Last month, we invited our readers to participate in a survey that explored how their Boards and development committee members feel about asking for major gifts, opening doors and telling their story. Thank you to everyone who participated!
There is good news and bad news to share.
The really good news:
· 90% of the respondents agreed to strongly agreed that their Development Committee feels comfortable sharing their passion for the organization. (This is excellent news!)
· 90% reported that Development Committee member appear to be comfortable to very comfortable sharing the organization’s story. (Again, great news!)
· 90% agreed to strongly agreed that their Development Committee members believe it is important to understand the donor’s motivations for giving. (I must admit, I worry about the other 10%!)
· 90% agreed to strongly agreed that their Board and Development Committee members are comfortable with opening doors.
· 90% agreed to strongly agreed that the Board and Development Committee members feel comfortable with accompanying a development officer on a fundraising call.
· And, 90% agreed to strongly agreed that the Board is agreeable to learning more about fundraising. (I’d call that really good news!)
Now, for the bad news (and some is really bad):
· 40% of the respondents reported that their Board is not at all comfortable with fundraising
· 10% reported that Board members are not comfortable opening doors, will not accompany development officers on a call, and are not open to learning more about fundraising. (Perhaps, here we should examine the criteria and expectations for Board members!
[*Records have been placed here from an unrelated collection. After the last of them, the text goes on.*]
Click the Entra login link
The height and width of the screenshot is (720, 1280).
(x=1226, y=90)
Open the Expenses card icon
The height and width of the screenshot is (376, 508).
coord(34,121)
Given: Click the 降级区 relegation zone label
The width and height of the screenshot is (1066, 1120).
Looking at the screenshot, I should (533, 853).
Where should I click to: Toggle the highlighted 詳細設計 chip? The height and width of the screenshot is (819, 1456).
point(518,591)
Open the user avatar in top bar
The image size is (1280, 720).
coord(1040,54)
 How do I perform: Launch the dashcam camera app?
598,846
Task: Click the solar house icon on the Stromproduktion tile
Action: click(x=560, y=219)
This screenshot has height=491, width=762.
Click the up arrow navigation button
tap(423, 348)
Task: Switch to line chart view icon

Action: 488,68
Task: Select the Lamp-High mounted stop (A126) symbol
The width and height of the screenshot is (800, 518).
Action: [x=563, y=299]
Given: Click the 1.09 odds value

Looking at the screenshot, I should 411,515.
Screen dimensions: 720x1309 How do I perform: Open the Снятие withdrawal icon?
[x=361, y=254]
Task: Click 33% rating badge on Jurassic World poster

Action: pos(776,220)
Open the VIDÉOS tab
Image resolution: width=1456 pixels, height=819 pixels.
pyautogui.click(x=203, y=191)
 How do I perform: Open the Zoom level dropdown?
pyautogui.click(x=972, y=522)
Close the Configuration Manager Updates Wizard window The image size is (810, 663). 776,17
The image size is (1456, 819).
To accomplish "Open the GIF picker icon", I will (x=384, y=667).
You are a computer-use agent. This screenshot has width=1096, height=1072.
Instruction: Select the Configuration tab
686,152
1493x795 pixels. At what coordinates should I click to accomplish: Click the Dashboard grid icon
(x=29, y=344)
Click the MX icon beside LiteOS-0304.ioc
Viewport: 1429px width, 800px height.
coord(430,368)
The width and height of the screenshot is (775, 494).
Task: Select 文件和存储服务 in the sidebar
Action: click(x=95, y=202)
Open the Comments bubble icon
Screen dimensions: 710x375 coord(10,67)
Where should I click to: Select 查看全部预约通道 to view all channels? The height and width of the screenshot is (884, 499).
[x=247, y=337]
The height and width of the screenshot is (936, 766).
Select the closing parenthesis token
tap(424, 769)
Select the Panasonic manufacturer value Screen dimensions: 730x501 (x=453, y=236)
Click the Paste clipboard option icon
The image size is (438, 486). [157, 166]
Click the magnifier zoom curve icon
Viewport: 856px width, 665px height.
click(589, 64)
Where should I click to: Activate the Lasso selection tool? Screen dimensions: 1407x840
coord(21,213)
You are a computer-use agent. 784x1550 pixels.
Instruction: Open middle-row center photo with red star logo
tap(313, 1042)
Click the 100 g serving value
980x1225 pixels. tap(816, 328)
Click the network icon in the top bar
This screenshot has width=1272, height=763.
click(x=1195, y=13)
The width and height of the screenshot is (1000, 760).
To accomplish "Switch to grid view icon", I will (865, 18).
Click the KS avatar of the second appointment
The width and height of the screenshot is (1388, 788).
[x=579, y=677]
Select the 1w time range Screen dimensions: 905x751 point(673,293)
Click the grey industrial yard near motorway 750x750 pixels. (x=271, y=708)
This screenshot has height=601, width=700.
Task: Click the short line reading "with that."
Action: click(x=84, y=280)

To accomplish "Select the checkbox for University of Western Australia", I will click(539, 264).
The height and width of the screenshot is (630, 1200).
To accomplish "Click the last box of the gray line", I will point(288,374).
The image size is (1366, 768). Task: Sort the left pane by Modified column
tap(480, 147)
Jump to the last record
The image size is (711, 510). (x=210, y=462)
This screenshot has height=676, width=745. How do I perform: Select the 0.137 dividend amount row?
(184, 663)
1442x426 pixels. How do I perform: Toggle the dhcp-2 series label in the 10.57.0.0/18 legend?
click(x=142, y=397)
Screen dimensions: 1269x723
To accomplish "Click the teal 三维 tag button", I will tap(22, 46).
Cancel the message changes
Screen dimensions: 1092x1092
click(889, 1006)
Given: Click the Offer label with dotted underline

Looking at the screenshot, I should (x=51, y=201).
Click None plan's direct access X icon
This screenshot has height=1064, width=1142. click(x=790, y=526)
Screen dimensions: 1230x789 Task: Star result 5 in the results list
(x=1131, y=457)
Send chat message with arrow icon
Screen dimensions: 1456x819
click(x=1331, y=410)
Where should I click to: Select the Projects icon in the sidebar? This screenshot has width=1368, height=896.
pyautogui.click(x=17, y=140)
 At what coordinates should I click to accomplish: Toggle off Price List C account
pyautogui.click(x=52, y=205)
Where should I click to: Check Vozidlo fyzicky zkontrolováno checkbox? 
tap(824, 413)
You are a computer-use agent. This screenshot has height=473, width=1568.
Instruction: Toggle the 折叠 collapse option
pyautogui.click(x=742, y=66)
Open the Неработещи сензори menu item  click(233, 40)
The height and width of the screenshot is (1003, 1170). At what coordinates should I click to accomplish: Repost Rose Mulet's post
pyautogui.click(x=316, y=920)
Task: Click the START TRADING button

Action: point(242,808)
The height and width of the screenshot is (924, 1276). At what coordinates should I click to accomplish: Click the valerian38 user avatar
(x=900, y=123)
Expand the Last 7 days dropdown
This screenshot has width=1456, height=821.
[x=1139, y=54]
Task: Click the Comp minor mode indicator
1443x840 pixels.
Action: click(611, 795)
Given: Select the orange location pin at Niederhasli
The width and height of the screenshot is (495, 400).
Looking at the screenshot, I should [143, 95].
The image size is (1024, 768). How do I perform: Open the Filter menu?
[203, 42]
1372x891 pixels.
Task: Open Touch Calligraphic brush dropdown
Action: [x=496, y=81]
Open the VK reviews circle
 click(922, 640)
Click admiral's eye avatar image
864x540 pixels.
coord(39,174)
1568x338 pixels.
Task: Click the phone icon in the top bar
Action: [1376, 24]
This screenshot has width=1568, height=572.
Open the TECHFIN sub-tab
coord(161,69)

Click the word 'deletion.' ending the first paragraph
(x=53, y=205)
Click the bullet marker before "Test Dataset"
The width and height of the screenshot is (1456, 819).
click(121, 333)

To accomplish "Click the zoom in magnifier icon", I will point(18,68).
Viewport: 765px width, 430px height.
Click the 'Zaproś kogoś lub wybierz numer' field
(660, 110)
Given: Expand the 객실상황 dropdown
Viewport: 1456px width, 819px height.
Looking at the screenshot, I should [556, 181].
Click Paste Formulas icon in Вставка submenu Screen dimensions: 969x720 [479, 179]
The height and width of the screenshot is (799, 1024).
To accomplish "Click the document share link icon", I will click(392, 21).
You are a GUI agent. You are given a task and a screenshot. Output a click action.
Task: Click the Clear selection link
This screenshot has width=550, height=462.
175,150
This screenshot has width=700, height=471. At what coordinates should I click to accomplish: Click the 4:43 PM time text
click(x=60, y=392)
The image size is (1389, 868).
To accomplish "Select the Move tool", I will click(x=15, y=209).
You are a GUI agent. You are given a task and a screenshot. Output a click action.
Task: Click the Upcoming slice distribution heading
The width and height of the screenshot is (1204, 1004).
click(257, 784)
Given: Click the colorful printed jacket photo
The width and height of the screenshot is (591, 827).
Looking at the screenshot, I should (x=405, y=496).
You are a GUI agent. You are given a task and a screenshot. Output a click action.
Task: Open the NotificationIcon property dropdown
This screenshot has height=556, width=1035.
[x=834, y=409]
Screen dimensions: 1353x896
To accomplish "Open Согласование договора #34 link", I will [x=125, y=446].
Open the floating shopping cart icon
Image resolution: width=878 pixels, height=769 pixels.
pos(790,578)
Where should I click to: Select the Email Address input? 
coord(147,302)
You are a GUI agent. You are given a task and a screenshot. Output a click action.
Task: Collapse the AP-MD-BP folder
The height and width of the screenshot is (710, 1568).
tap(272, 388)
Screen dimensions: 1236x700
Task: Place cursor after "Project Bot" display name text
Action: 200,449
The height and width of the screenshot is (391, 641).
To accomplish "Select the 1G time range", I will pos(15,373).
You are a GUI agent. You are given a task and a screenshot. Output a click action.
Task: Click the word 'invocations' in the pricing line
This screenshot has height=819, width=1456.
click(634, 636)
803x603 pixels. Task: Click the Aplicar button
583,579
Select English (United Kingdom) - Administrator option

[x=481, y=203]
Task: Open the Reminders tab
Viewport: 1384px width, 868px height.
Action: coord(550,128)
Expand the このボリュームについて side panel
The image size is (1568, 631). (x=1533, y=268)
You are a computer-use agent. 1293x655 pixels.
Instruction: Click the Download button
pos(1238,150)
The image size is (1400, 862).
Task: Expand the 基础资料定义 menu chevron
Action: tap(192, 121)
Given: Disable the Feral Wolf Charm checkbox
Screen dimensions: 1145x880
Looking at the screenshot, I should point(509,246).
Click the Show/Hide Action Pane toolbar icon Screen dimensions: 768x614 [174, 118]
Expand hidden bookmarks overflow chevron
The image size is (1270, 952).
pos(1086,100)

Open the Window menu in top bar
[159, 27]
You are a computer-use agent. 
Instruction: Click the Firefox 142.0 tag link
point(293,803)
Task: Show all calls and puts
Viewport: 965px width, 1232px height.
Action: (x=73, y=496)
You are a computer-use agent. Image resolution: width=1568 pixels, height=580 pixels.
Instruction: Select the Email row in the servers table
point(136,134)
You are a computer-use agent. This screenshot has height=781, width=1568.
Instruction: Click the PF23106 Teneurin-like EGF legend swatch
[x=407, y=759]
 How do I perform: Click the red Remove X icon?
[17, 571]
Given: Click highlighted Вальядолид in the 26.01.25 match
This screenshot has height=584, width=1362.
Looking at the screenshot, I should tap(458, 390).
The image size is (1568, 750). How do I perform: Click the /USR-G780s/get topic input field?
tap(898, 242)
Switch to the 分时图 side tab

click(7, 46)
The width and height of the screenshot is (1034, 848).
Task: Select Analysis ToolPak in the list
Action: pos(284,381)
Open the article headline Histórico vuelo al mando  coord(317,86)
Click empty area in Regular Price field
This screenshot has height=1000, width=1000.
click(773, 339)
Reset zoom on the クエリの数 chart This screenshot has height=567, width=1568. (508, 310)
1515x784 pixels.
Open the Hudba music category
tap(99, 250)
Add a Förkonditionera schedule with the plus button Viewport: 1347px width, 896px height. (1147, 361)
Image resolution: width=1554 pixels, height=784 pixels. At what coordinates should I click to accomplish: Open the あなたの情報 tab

Still, this is likely an improvement over the past.)
· And, a whopping 50% of the respondents reported that Development Committee don’t like to ask for gifts and won’t! (Now, that’s disturbing!)
We were fascinated by the results. Fortunately, there is a lot of good news. By in large, people are comfortable with telling the organization’s story, opening doors and sharing their passion. They are even willing to learn. But, clearly, the road to actually asking is rockier.
Our good news/bad news findings are especially timely given the new data on philanthropy in the U.S. Giving USA™ recently reported a 7.1% increase in charitable giving in the U.S. in its 2015 report.  The largest contributing sector to that increase is individuals. Gifts from individuals also continue to make up about 87% of the philanthropic pie, when factoring in bequests and family foundations.
Our next blog will look at tips for getting over some of these hurdles and why it’s important to continue to partner with your volunteers when it comes to engaging and asking individuals to invest in your vision. In the meantime, we would like to leave you with a couple of ideas:
· If your Board and Development Committee are opening to telling the organization’s story, think about the tools they need from the development office to best tell that story. Are you consistently arming your volunteers with new and compelling messages and stories?
· If your Board and Development Committee are willing to accompany development officers on calls, do you have a disciplined and formal process in place to maximize that resource with your highest value prospects?
 Giving USA 2015. Annual report on philanthropy for the year 2014.